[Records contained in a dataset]
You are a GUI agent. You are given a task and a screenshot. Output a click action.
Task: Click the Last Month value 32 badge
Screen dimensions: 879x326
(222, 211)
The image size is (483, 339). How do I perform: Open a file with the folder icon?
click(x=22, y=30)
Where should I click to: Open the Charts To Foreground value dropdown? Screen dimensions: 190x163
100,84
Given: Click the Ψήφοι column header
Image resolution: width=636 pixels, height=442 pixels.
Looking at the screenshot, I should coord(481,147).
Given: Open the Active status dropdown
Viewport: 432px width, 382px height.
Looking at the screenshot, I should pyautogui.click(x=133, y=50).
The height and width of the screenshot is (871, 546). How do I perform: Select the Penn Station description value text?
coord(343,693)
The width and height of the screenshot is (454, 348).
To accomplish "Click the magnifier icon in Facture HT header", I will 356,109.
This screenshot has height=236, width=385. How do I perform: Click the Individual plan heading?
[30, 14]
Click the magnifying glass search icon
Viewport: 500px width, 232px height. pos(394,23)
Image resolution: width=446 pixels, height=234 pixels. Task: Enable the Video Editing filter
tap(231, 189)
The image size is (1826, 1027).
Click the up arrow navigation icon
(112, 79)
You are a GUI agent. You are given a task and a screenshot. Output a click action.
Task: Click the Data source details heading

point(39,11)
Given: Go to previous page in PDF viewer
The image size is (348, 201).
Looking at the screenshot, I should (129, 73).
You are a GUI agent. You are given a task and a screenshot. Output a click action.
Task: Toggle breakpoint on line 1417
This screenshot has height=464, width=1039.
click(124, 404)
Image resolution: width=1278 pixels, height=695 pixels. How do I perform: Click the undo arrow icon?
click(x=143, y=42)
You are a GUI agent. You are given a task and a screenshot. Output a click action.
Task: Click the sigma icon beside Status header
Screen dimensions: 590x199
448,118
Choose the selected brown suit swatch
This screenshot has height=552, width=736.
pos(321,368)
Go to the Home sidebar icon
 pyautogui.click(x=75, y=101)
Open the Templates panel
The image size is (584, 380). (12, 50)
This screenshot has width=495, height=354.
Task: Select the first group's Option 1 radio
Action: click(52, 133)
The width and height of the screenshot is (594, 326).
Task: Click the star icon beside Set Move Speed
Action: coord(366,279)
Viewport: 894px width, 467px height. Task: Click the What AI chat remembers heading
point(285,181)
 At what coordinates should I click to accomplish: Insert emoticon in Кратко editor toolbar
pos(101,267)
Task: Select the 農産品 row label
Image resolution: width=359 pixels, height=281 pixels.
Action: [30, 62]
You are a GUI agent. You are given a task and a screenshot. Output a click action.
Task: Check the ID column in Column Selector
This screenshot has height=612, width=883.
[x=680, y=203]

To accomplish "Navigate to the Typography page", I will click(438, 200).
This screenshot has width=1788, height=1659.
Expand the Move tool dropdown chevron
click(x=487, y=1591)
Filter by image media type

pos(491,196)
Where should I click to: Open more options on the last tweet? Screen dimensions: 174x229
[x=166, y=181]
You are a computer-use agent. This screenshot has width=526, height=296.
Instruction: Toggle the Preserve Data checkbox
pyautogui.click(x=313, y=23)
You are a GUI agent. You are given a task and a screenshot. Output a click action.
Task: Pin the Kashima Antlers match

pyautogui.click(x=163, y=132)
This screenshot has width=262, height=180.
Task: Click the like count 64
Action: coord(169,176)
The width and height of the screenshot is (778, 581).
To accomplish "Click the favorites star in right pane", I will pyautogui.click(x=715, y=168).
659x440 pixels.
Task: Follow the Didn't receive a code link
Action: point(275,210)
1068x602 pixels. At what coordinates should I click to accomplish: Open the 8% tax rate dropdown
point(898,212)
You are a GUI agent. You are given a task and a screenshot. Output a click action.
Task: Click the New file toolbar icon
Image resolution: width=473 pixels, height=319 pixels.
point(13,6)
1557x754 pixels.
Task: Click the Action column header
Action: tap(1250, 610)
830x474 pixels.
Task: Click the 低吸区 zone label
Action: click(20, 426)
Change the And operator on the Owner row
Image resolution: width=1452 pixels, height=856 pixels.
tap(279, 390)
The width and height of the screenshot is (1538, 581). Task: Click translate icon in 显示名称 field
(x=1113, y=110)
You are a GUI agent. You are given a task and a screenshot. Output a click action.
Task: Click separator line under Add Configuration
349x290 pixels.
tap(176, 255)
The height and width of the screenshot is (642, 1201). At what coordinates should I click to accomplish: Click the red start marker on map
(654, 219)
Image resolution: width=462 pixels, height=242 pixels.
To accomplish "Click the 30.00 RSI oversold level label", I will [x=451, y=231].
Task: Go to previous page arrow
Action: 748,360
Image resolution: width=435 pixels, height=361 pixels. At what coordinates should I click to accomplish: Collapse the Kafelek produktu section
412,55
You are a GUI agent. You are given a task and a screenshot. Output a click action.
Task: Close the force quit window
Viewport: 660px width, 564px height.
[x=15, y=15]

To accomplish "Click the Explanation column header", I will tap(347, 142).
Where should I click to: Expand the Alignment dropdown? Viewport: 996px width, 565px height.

**Task to complete**.
Copy every line that appears above, with each word kept as it is.

**Result of the task**.
You are a GUI agent. You are given a task and a screenshot. Output a click action.
Task: Click the Last Month value 32 badge
Screen dimensions: 879x326
(222, 211)
The image size is (483, 339). How do I perform: Open a file with the folder icon?
click(x=22, y=30)
Where should I click to: Open the Charts To Foreground value dropdown? Screen dimensions: 190x163
100,84
Given: Click the Ψήφοι column header
Image resolution: width=636 pixels, height=442 pixels.
Looking at the screenshot, I should coord(481,147).
Given: Open the Active status dropdown
Viewport: 432px width, 382px height.
Looking at the screenshot, I should pyautogui.click(x=133, y=50).
The height and width of the screenshot is (871, 546). How do I perform: Select the Penn Station description value text?
coord(343,693)
The width and height of the screenshot is (454, 348).
To accomplish "Click the magnifier icon in Facture HT header", I will 356,109.
This screenshot has height=236, width=385. How do I perform: Click the Individual plan heading?
[30, 14]
Click the magnifying glass search icon
Viewport: 500px width, 232px height. pos(394,23)
Image resolution: width=446 pixels, height=234 pixels. Task: Enable the Video Editing filter
tap(231, 189)
The image size is (1826, 1027).
Click the up arrow navigation icon
(112, 79)
You are a GUI agent. You are given a task and a screenshot. Output a click action.
Task: Click the Data source details heading

point(39,11)
Given: Go to previous page in PDF viewer
The image size is (348, 201).
Looking at the screenshot, I should (129, 73).
You are a GUI agent. You are given a task and a screenshot. Output a click action.
Task: Toggle breakpoint on line 1417
This screenshot has height=464, width=1039.
click(124, 404)
Image resolution: width=1278 pixels, height=695 pixels. How do I perform: Click the undo arrow icon?
click(x=143, y=42)
You are a GUI agent. You are given a task and a screenshot. Output a click action.
Task: Click the sigma icon beside Status header
Screen dimensions: 590x199
448,118
Choose the selected brown suit swatch
This screenshot has height=552, width=736.
pos(321,368)
Go to the Home sidebar icon
 pyautogui.click(x=75, y=101)
Open the Templates panel
The image size is (584, 380). (12, 50)
This screenshot has width=495, height=354.
Task: Select the first group's Option 1 radio
Action: click(52, 133)
The width and height of the screenshot is (594, 326).
Task: Click the star icon beside Set Move Speed
Action: coord(366,279)
Viewport: 894px width, 467px height. Task: Click the What AI chat remembers heading
point(285,181)
 At what coordinates should I click to accomplish: Insert emoticon in Кратко editor toolbar
pos(101,267)
Task: Select the 農産品 row label
Image resolution: width=359 pixels, height=281 pixels.
Action: [30, 62]
You are a GUI agent. You are given a task and a screenshot. Output a click action.
Task: Check the ID column in Column Selector
This screenshot has height=612, width=883.
[x=680, y=203]

To accomplish "Navigate to the Typography page", I will click(438, 200).
This screenshot has width=1788, height=1659.
Expand the Move tool dropdown chevron
click(x=487, y=1591)
Filter by image media type

pos(491,196)
Where should I click to: Open more options on the last tweet? Screen dimensions: 174x229
[x=166, y=181]
You are a computer-use agent. This screenshot has width=526, height=296.
Instruction: Toggle the Preserve Data checkbox
pyautogui.click(x=313, y=23)
You are a GUI agent. You are given a task and a screenshot. Output a click action.
Task: Pin the Kashima Antlers match

pyautogui.click(x=163, y=132)
This screenshot has width=262, height=180.
Task: Click the like count 64
Action: coord(169,176)
The width and height of the screenshot is (778, 581).
To accomplish "Click the favorites star in right pane", I will pyautogui.click(x=715, y=168).
659x440 pixels.
Task: Follow the Didn't receive a code link
Action: point(275,210)
1068x602 pixels. At what coordinates should I click to accomplish: Open the 8% tax rate dropdown
point(898,212)
You are a GUI agent. You are given a task and a screenshot. Output a click action.
Task: Click the New file toolbar icon
Image resolution: width=473 pixels, height=319 pixels.
point(13,6)
1557x754 pixels.
Task: Click the Action column header
Action: tap(1250, 610)
830x474 pixels.
Task: Click the 低吸区 zone label
Action: click(20, 426)
Change the And operator on the Owner row
Image resolution: width=1452 pixels, height=856 pixels.
tap(279, 390)
The width and height of the screenshot is (1538, 581). Task: Click translate icon in 显示名称 field
(x=1113, y=110)
You are a GUI agent. You are given a task and a screenshot. Output a click action.
Task: Click separator line under Add Configuration
349x290 pixels.
tap(176, 255)
The height and width of the screenshot is (642, 1201). At what coordinates should I click to accomplish: Click the red start marker on map
(654, 219)
Image resolution: width=462 pixels, height=242 pixels.
To accomplish "Click the 30.00 RSI oversold level label", I will [x=451, y=231].
Task: Go to previous page arrow
Action: 748,360
Image resolution: width=435 pixels, height=361 pixels. At what coordinates should I click to accomplish: Collapse the Kafelek produktu section
412,55
You are a GUI agent. You are given a task and a screenshot. Output a click action.
Task: Close the force quit window
Viewport: 660px width, 564px height.
[x=15, y=15]

To accomplish "Click the Explanation column header", I will tap(347, 142).
Where should I click to: Expand the Alignment dropdown? Viewport: 996px width, 565px height.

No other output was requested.